Release of the 59 – 64 GHz band | Ofcom

Ofcom has published a statement regarding its intent to make the 60GHz band license exempt. This will actually cover spectrum from 57.1 - 63.9 GHz (which leaves a 100MHz guard band at either side i.e. the band is actually from 57 - 64 GHz).

This gices a 6.8GHz block of spectrum which is suitable for very hand bandwidth short range applications such as 100Mb/s Ethernet and even 1Gb/s Ethernet type services (as in Fixed Wireless Services or FWS), though it is also suitable for things like Intelligent Transport Services and new standards such as Wireless HD (for transporting HD television around the home).
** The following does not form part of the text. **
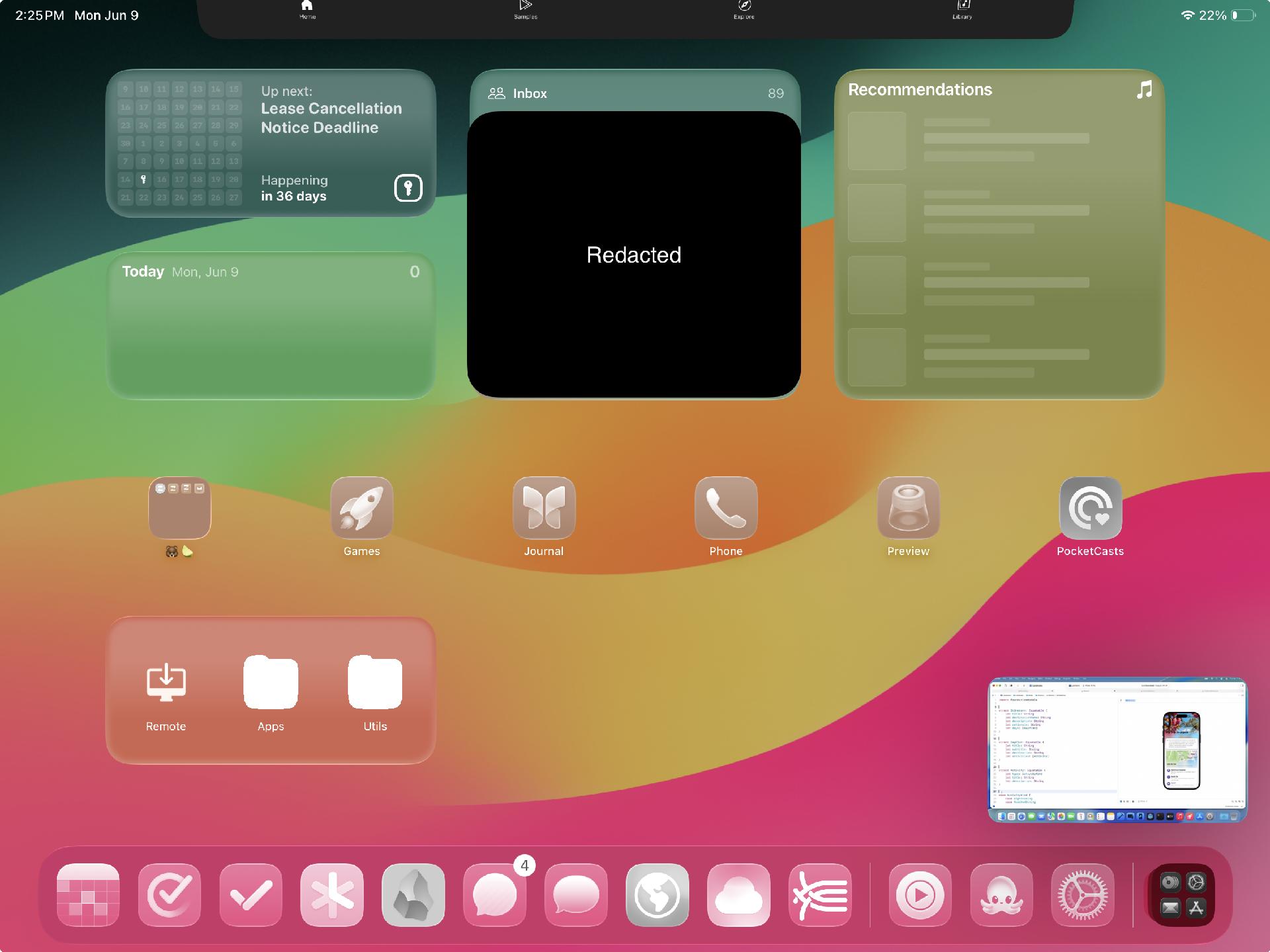Open messaging app with 4 badge
1270x952 pixels.
(495, 894)
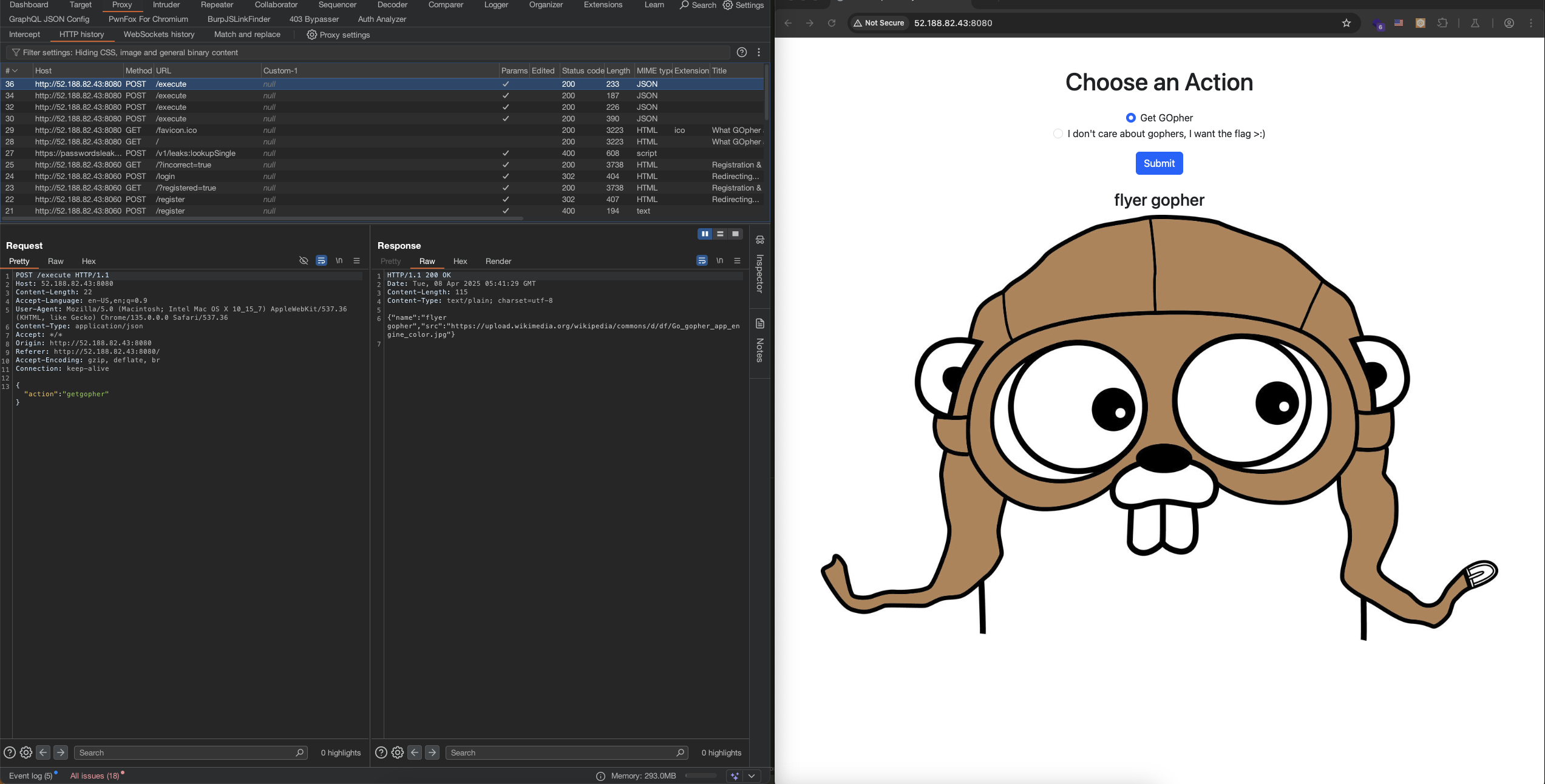
Task: Expand Response panel hamburger options menu
Action: [738, 261]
60GHz has poor propagation and is rapidly attenuated in air and building materials are likely to block signals completely, so it is eminently suited to short range in-building use.

In order to make the band license exempt, Ofcom will need to change the Wireless Telegraphy Act with a standard instrument in line with Ofcom policy on the exempt regulations.

In spring 2010 Ofcom will issue a policy statement and consultation on draft license exmption regulation including the necessary changes to make the 60GHz band license exempt. In Summer 2010 Ofcom will publish the Final Regulatory Statement on license exemption and the regulations will come into force.

In order to utilise equipment in the 60GHz band there are various conditions: -

Equipment and Antennas must conform to essential requirements of the RTTE and the technical conditions as set out in this statement, the maximum EIRP is 55 dBm, the maximum transmitter Output Power is 10 dBm and the minimum Antenna Gain is 30 dBi.

There are also 3 areas in the UK where equipment must not be used within a 6Km radius and these are: -

* Site 1: 57 21' 3.6", -07 23' 36.6"
* Site 2: 51 37' 16.8", -04 58' 21"
* Site 3: 52 38' 1.8", -00 36' 22.8"

which are MoD Geolocation sites and need to be protected against harmful interference.

Equipment is starting to become available for this band both for the FWS market and for in-home wireless distribution systems.